▶ _TRY IT_: Take every line from the listing below that includes "risks" and copy it.

▶ _EXTRACTED ENTRIES_:
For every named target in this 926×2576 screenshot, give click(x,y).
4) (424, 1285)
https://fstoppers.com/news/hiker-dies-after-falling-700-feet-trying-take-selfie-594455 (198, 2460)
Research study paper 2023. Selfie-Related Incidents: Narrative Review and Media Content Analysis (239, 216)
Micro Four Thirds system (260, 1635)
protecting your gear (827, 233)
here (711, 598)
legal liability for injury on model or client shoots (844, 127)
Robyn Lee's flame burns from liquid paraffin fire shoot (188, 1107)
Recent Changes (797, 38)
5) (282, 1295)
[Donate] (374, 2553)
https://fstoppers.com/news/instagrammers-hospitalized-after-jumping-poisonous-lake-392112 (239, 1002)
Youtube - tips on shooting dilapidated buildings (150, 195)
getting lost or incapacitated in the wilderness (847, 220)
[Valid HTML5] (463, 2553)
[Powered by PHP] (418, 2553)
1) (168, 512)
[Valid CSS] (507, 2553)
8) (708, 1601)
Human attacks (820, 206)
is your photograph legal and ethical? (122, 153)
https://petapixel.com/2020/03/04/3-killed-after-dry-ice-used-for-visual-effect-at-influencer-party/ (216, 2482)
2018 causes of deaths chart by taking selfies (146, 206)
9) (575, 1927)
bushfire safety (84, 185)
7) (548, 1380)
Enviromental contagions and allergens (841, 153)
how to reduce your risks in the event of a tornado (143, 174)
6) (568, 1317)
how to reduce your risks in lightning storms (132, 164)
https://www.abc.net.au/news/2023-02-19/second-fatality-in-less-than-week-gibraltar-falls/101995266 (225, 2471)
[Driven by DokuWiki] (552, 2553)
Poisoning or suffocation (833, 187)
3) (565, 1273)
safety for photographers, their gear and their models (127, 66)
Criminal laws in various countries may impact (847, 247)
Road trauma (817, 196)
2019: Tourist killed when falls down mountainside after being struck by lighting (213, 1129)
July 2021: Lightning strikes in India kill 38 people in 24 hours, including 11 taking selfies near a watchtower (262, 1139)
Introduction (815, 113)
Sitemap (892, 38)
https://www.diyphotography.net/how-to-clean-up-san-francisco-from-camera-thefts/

▶ _SOLUTION FOR THIS PROBLEM_:
how to reduce your risks in the event of a tornado (143, 174)
how to reduce your risks in lightning storms (132, 164)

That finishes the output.